Home >> News: April 11th, 2010 >> Story
Satnews Daily
April 11th, 2010

NASA... A GOES-15 Eye Opener...


From approximately 22,236 miles in space, NASA and the National Oceanic and Atmospheric Administration's (NOAA) newest Geostationary Operational Environmental SatelliteGOES-15 — took its first full-disk visible image of the Earth on April 6th starting at 17:33 UTC (1:33 p.m. EDT). The black and white full-disk image showed North and South America. Draped across the U.S. was a stationary front, indicated by a drape of clouds from New England westward to Kansas, where a low pressure area is located. West of the low is an approaching cold front which lay over the Rocky Mountains, bringing snow to parts of Wyoming, Idaho and Montana. Mostly clear skies are seen over Washington, D.C. and the Chesapeake Bay, the southeastern U.S., Gulf of Mexico, California and Mexico.
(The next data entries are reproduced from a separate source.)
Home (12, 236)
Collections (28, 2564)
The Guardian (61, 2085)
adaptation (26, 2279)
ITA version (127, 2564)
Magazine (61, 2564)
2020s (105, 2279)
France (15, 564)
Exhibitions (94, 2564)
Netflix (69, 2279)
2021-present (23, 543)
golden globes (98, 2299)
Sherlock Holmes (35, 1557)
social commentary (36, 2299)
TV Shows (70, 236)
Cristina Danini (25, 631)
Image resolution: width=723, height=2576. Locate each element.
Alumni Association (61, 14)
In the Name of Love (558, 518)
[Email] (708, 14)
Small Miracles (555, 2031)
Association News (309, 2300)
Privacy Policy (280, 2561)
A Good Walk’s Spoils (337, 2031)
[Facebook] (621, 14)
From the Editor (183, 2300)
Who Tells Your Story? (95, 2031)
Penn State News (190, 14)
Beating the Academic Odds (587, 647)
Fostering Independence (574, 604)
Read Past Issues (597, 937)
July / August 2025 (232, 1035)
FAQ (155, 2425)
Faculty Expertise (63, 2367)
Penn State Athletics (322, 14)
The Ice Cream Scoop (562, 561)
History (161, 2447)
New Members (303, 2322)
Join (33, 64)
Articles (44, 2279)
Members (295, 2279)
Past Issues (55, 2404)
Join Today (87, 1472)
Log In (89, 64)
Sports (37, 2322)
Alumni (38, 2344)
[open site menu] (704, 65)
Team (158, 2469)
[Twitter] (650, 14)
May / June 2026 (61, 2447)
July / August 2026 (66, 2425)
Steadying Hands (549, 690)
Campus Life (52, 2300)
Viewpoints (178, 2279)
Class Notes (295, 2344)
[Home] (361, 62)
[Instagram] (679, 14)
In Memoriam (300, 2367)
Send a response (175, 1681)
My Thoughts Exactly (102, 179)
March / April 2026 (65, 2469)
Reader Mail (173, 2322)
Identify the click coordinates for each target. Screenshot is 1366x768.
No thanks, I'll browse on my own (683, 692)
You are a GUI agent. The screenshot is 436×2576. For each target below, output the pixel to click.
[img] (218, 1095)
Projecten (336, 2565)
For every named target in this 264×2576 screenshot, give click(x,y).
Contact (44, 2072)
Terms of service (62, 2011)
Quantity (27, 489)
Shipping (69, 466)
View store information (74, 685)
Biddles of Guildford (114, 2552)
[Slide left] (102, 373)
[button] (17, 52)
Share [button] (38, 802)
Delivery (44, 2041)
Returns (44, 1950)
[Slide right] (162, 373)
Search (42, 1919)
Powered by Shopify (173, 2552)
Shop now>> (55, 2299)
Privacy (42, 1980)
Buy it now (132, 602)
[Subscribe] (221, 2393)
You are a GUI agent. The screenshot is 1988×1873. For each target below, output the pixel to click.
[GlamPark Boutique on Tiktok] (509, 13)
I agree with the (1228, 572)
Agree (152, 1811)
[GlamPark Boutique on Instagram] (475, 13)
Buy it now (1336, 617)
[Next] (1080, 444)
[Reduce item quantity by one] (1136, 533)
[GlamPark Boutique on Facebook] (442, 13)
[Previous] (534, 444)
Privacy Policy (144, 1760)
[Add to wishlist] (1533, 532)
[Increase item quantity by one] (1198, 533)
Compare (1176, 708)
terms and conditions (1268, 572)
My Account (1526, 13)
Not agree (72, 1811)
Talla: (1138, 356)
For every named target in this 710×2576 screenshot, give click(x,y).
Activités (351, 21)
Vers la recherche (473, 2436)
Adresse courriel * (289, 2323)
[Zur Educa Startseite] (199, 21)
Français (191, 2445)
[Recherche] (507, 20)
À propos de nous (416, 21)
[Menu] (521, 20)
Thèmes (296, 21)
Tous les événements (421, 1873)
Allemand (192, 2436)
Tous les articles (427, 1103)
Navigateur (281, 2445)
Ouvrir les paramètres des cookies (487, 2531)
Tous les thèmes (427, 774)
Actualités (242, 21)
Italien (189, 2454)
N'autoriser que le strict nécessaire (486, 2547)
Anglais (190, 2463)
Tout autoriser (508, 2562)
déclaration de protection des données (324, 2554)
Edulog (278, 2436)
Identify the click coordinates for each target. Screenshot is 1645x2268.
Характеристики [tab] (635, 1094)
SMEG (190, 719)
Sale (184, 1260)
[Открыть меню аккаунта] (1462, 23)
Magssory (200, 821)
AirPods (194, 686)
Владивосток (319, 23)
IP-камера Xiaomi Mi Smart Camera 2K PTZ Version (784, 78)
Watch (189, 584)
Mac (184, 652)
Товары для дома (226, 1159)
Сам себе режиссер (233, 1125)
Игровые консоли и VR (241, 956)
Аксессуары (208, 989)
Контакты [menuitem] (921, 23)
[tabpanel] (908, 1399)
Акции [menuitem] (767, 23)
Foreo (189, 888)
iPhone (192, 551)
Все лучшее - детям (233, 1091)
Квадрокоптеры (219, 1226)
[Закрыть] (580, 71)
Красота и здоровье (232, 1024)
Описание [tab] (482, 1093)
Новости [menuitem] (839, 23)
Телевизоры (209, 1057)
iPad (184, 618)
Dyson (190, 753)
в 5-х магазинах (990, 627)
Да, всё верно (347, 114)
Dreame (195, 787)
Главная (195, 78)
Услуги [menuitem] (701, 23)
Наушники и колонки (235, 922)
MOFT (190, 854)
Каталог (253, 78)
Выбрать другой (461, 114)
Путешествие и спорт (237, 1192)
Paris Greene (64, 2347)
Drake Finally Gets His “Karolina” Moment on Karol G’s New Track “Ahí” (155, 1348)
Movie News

NOAA's newest Geostationary Operational Environmental Satellite – GOES-15 – took its first full-disk visible image of the Earth on April 6 at 17:33 UTC (1:33 p.m. EDT). Credit: NASA/NOAA/SSEC

GOES-15, launched on March 4, 2010, from Cape Canaveral, Florida, joins three other NOAA operational GOES spacecraft that help the agency's forecasters track life-threatening weather and solar activity that can impact the satellite-based electronics and communications industry. After five more months of tests, GOES-15 will be placed in orbital storage mode, ready for activation if any of NOAA's operational GOES spacecraft experiences trouble. GOES-15 is the third and final spacecraft to be launched in the GOES N-P Series of geostationary environmental weather satellites. With two operational satellites, they provide weather observations that cover over 50 percent of the Earth's surface. NASA's GOES Project is located at NASA's Goddard Space Flight Center, Greenbelt, Maryland. On March 24th, the NASA and NOAA team began post launch verification testing, which will last for approximately 150 days. Once all the systems are checked out, the satellite will be turned over to NOAA for operational control and will be stored in-orbit, ready for activation should one of the operational GOES satellites degrade or exhaust their fuel.